The World’s Lightest Motorcycle
(La moto la plus légère du monde)
Yi Won
Traduit par E. J. Koh et
Marci Calabretta Cancio-Bello, 2021, Zephyr Press, Brookline, 128 pages, 16 $
Un miroir tendu à l’humanité
La traduction anglaise intitulée The World’s Lightest Motorcycle permet de découvrir un ouvrage qui dépeint l’univers littéraire du poète coréen d’avant-garde Yi Won et s’accompagne de plusieurs textes de l’auteur en langue coréenne. Outre cette porte ouverte sur son œuvre, elle représente par son apport une somme plus grande que les parties qui la composent, les lecteurs coréanophones étant bien conscients des difficultés que suppose une transmission précise de l’esprit de cette poésie dans une autre langue.
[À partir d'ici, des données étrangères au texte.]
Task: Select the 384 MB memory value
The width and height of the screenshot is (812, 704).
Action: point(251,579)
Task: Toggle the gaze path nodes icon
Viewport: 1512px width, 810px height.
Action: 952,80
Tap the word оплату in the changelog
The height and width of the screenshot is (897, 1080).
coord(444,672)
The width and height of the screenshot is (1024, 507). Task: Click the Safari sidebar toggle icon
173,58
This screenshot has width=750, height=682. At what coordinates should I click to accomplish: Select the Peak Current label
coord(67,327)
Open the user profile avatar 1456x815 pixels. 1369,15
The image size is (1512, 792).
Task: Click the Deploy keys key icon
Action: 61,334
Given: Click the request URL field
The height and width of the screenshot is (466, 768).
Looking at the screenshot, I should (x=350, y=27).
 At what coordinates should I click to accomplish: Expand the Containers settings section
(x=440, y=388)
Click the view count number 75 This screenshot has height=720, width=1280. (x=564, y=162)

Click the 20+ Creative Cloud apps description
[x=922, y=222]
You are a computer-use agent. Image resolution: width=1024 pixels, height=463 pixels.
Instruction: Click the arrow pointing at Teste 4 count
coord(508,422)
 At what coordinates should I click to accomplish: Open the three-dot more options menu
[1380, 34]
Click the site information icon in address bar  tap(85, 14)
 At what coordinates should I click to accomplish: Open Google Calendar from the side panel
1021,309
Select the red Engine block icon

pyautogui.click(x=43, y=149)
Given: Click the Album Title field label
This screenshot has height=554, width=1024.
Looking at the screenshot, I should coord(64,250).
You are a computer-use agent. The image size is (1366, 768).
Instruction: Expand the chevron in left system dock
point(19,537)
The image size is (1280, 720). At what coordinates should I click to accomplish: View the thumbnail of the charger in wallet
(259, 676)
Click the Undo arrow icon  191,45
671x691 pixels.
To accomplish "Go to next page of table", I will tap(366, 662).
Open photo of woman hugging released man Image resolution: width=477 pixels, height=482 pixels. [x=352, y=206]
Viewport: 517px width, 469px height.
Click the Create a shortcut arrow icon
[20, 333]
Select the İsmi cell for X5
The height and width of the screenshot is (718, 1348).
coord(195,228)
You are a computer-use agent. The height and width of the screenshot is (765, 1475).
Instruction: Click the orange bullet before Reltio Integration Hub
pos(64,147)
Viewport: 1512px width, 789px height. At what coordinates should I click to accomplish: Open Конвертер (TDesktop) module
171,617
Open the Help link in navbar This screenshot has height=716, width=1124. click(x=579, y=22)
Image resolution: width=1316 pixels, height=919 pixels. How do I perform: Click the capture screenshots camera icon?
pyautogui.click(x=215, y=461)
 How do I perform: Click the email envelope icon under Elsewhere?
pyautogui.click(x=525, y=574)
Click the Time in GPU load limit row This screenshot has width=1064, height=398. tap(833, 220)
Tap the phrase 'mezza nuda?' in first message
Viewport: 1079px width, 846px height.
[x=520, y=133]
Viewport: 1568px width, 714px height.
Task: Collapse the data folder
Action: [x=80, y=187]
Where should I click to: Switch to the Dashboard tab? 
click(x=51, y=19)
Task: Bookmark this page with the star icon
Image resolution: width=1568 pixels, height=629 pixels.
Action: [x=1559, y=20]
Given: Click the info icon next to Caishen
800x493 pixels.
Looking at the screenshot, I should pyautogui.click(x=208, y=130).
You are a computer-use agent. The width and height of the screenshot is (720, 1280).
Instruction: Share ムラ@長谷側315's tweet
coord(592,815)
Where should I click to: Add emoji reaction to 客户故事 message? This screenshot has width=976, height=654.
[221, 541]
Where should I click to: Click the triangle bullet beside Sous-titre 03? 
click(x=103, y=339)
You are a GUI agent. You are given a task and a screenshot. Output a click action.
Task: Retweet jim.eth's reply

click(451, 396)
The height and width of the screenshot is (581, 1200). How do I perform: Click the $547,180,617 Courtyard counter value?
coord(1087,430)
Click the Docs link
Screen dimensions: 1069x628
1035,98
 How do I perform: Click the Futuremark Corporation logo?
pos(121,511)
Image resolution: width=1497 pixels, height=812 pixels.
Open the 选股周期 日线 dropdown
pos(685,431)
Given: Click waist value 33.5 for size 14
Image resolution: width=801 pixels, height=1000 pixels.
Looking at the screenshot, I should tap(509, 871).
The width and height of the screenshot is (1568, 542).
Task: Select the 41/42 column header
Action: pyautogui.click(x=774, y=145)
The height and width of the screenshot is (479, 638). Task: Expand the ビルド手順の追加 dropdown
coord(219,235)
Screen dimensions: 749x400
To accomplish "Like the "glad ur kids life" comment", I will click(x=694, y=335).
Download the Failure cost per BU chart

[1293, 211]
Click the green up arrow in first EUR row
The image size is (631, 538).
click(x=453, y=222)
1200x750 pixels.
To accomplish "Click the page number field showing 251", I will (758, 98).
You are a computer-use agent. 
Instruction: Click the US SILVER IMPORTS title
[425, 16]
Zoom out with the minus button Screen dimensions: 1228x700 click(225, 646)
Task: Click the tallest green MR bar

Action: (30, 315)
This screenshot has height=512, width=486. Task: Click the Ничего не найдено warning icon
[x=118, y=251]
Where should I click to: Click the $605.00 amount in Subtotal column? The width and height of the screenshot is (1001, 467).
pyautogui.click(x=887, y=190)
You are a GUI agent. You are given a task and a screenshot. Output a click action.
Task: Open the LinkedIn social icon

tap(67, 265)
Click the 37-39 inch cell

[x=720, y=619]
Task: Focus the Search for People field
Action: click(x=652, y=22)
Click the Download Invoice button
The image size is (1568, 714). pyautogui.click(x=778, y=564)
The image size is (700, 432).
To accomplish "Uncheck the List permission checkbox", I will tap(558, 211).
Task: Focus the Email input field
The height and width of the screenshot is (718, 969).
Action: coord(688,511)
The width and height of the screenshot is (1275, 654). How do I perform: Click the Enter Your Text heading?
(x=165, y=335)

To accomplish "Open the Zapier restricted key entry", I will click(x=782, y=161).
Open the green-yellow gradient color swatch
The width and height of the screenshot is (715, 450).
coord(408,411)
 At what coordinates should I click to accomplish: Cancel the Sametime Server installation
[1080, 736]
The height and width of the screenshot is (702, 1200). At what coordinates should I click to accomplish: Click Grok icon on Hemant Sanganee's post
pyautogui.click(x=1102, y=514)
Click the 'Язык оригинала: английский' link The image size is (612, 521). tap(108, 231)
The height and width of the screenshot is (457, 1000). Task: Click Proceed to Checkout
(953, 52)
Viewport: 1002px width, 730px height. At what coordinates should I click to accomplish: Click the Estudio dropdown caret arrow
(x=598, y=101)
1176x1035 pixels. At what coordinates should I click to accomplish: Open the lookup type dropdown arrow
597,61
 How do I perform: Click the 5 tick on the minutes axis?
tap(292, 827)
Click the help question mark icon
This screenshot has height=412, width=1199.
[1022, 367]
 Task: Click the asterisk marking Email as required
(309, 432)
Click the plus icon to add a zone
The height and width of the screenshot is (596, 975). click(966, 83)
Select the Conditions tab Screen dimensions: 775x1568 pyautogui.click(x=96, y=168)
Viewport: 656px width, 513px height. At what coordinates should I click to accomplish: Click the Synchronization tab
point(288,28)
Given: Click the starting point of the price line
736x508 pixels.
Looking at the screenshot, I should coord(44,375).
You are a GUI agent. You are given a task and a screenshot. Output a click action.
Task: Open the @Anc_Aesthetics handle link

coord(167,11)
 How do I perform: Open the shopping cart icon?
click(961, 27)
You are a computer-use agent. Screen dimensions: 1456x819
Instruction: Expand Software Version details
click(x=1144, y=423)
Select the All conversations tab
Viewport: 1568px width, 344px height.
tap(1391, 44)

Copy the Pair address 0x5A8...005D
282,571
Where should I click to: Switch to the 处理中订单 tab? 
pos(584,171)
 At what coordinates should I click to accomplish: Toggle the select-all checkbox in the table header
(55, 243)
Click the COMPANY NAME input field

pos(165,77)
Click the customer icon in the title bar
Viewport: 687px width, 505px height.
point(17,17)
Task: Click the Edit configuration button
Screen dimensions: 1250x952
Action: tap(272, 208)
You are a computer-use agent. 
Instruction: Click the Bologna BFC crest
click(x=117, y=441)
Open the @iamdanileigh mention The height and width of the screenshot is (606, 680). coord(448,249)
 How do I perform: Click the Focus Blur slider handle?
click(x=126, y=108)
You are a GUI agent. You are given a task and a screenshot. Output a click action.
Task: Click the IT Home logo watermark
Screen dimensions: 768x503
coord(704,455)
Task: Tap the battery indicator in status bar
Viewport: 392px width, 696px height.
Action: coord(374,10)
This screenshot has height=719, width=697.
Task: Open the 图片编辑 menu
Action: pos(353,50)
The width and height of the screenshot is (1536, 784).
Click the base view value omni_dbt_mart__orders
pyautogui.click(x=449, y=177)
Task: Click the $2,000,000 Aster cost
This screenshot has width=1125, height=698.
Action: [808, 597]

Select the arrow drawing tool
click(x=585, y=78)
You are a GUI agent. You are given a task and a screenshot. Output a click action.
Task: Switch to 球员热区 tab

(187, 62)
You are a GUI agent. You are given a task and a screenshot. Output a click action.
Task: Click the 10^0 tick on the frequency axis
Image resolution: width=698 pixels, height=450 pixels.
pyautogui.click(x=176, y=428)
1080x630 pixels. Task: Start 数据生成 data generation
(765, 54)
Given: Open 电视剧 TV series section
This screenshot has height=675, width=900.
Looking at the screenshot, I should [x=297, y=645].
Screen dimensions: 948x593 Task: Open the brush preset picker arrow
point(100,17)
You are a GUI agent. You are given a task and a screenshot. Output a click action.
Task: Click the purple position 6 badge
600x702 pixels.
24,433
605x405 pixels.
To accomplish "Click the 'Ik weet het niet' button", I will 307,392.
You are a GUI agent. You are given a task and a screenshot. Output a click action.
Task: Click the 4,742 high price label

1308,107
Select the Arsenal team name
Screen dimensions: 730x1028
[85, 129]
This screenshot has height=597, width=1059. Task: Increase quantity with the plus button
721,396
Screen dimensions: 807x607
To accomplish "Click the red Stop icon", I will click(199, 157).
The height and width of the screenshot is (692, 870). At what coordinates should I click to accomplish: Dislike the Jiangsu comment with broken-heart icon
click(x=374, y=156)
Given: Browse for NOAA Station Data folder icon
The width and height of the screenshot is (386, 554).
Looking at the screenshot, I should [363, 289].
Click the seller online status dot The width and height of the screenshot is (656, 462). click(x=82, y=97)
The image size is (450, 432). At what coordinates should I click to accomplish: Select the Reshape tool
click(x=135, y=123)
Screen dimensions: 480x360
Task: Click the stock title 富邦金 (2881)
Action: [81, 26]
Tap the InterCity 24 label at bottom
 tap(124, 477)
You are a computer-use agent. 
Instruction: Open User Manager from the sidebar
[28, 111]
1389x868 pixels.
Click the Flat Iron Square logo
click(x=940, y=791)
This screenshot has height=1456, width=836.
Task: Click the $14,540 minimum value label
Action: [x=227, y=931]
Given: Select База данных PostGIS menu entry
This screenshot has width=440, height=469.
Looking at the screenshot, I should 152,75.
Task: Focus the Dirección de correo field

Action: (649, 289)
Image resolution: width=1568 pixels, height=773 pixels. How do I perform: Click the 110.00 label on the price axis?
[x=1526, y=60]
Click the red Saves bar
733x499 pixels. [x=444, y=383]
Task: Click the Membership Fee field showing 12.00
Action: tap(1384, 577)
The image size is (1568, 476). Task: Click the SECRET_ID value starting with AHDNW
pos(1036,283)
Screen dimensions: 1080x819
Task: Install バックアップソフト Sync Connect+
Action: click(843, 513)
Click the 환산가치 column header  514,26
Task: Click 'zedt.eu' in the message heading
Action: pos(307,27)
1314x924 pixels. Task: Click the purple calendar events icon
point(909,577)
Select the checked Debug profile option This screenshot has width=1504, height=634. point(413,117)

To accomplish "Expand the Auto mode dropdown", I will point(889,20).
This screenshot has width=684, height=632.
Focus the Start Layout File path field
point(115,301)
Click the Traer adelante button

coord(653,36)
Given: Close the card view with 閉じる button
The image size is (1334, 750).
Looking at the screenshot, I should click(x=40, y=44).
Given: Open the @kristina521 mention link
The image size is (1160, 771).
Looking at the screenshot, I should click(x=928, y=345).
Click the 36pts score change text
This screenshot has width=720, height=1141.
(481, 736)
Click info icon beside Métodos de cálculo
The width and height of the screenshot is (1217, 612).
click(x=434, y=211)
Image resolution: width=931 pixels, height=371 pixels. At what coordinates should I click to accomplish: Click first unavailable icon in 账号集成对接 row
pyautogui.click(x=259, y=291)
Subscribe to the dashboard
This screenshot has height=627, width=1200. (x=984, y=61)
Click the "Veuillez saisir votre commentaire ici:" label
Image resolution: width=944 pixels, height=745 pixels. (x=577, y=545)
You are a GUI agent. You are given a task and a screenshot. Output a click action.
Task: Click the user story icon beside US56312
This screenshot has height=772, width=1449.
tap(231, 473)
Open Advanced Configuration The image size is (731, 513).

Dans les textes qui la composent, figurent à la fois des thèmes intemporels et contemporains tels que l’expérience humaine du temps et le rapport de l’homme aux machines, mais le lecteur y décèlera aussi certains symboles qui font alterner ombre et lumière, dont ceux du papillon emblématique de l’arrivée du printemps, du chameau, ce vaisseau du désert, des chemins qui se croisent pour sillonner l’univers ou des miroirs qui transforment le mangeur en mangé et la gauche en droite. À n’en pas douter, bien des écueils se dressent dans l’interprétation de ces textes, notamment ceux intitulés Time and a Plastic Bag ou Tick, Tick, Tick, Tick où la virgule se fait couteau pour découper la phrase en de nombreux fragments et qui, loin de se limiter à des mots couchés sur le papier, s’animent de rythmes expressifs dont les respirations et palpitations contraignent le lecteur à écouter leur musicalité et à voir les images qu’ils créent.
7707
https://www.youtube.com/channel/UCZigS1LHB6SBOlscLpSUZQg/featured
Pour que rayonne la culture coréenne
Dernière création de la Fondation de Corée, la chaîne 7707 a vocation à faire découvrir l’art et la culture de Corée par des diffusions originales et hautes en couleur. Actuellement constituées de trois séries, auxquelles viendront s’ajouter d’autres à l’avenir, ces productions comportent notamment celle intitulée K-Design, dont les trois courtes vidéos montrent la place du design dans différents aspects de la culture coréenne. On y découvre comment de célèbres chefs ont fait connaître la gastronomie coréenne, en quoi les petites tables traditionnelles dites soban s’adaptent par leur aspect aux sensibilités et matériaux modernes, ou encore la forme sous laquelle les délicates broderies traditionnelles sont toujours présentes dans l’habillement et sur les paravents. Quant à Shake Your Taste, sool, ce titre dont le dernier vocable désigne en coréen les boissons alcoolisées, elle est présentée par le sommelier Dustin Wessa, lequel explique qu’à chaque saison de l’année, correspondent autant de variétés d’alcools coréens et d’amuse-bouche correspondants. Enfin, Wrap Around the World rend hommage au fondateur de l’art vidéo, Nam June Paik, dont cette année marque le quatre-vingt-dixième anniversaire. Différentes créations émanant d’artistes coréens contemporains viennent ici compléter celles du célèbre vidéaste déjà présenté par une première émission en 1988, année des Jeux olympiques de Séoul qui allaient permettre au public de mieux connaître la Corée.